Metropolis 2011

„Metropolis“ repräsentiert international auf künstlerisch einzigartige und dabei ungewöhnliche Weise nicht nur ein Stück der Filmkunst der Weimarer Republik, sondern birgt in sich auch eine der ersten ausformulierten Stadtphantasien des 20. Jahrhunderts. Kein anderer deutscher Film hat die Geschichte des Films nachhaltiger beeinflusst, als der Stummfilm-Klassiker „Metropolis“ von 1926 – ein Film, der als UNESCO-Weltkulturerbe anerkannt ist und den man gesehen haben muss!

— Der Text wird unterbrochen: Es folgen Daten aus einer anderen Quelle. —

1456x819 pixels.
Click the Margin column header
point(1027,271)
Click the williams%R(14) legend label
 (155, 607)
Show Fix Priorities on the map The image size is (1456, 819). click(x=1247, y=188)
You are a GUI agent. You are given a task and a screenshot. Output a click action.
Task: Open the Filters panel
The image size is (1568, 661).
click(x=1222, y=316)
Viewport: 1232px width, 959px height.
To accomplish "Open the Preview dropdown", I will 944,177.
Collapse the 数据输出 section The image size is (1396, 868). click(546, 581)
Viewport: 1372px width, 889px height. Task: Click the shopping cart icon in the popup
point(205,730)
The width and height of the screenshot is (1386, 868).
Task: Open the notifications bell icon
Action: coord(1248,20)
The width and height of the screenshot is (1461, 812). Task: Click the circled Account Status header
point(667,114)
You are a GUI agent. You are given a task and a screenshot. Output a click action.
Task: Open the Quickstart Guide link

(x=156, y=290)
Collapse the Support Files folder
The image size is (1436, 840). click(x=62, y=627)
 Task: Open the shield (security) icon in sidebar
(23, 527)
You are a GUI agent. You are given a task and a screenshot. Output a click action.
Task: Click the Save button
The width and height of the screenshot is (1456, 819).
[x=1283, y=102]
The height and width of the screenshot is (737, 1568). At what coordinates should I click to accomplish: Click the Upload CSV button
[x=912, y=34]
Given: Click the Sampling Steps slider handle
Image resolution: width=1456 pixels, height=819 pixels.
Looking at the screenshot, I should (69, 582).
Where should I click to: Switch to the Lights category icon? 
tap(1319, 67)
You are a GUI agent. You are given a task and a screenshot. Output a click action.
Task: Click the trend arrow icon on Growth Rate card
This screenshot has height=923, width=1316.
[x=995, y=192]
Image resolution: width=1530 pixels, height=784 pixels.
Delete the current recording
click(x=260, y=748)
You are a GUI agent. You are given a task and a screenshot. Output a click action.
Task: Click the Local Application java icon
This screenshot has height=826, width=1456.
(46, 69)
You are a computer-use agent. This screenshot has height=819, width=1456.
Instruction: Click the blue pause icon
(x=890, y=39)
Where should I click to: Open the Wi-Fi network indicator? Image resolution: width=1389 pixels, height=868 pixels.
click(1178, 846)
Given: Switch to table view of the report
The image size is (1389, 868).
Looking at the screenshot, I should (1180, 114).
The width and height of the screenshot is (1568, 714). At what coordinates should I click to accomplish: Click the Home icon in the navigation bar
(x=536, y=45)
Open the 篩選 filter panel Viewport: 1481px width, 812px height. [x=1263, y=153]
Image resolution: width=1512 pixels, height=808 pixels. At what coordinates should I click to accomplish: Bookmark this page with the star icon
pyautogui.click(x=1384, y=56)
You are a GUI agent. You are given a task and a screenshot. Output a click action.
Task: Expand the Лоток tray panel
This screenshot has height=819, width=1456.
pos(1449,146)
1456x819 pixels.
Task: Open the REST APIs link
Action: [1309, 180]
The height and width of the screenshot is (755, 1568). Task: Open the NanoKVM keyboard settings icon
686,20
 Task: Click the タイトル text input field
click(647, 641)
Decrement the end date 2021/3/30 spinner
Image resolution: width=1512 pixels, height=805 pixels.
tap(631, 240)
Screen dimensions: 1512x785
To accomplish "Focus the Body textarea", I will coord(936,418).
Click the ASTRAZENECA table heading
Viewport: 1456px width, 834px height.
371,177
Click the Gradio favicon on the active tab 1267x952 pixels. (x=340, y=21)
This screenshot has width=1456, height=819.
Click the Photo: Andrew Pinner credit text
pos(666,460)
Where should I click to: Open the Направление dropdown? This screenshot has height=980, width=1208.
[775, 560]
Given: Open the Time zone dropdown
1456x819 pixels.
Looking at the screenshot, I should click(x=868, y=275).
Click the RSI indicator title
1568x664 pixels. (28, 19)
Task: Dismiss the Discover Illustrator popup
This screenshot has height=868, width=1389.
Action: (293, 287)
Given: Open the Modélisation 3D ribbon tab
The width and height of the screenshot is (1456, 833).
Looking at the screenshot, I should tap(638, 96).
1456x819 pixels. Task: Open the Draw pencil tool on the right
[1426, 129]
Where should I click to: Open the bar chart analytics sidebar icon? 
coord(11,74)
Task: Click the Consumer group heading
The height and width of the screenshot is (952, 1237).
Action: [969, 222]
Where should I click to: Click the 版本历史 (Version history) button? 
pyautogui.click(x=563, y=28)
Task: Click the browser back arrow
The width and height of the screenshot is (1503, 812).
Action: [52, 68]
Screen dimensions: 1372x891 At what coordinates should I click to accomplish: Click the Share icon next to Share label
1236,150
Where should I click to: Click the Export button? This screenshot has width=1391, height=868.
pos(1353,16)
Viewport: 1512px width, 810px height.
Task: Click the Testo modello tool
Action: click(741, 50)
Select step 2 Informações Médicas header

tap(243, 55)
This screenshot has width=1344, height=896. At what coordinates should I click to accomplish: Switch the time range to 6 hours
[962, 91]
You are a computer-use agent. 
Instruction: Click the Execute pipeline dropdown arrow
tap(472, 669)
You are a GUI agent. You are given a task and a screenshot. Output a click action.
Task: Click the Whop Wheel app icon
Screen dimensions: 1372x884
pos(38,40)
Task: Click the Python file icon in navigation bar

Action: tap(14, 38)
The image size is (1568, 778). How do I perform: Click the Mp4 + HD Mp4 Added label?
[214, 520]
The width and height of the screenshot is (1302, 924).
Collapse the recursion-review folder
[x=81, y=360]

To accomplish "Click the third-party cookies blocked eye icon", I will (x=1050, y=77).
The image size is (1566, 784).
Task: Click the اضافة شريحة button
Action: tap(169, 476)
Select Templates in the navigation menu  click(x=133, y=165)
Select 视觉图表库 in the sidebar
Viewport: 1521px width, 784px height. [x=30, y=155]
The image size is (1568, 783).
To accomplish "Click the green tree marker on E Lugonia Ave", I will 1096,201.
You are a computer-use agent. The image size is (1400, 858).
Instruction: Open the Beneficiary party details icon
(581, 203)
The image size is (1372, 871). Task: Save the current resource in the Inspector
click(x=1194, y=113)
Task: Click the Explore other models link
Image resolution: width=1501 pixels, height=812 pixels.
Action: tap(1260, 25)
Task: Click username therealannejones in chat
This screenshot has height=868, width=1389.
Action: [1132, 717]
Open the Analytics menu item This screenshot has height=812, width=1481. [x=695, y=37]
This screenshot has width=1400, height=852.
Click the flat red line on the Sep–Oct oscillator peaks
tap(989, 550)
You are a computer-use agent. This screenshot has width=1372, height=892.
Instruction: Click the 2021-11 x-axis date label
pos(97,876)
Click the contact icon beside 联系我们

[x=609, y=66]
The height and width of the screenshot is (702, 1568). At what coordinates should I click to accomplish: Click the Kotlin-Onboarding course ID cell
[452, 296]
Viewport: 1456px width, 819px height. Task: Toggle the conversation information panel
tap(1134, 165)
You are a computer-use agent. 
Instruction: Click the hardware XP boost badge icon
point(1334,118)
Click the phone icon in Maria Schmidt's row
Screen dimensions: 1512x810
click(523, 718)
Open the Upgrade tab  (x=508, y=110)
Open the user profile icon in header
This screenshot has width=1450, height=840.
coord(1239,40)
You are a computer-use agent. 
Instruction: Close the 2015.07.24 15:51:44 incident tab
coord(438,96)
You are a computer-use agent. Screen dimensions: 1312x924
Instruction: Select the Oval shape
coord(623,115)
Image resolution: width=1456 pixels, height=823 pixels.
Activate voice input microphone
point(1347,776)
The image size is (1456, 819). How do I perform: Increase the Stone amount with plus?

Dieser Meinung waren auch das Landesjugendorchester Bremen und das Kommunalkino „City 46“, die sich entschlossen haben, die so genannte Buenos Aires-Fassung des Klassikers auf die Bühne zu bringen. Diese Fassung wurde dank eines Fundes im Filmmuseum von Buenos Aires in Deutschland restauriert und bei der „Berlinale“ 2010 erstmals der Öffentlichkeit vorgestellt.
Sie kommt mit einer Länge von fast 3 Stunden dem nur einmal gezeigten Originalfilm „Metropolis“, so wie ihn Fritz Lang ursprünglich produziert hat, so nah wie keine Restauration vorher.

Bei diesem Projekt fanden sich ca. 65 junge Musikerinnen und Musiker zwischen 13 und 25 Jahren zusammen, die unter der Leitung von Stefan Geiger eine Woche intensiv proben, um dann am 28. und 29. Oktober 2011 „Metropolis“ im BLG-Forum (jeweils 19.30 Uhr) mit der Orchestermusik von Gottfried Huppertz und der Aktualisierung durch Frank Strobel zu präsentieren.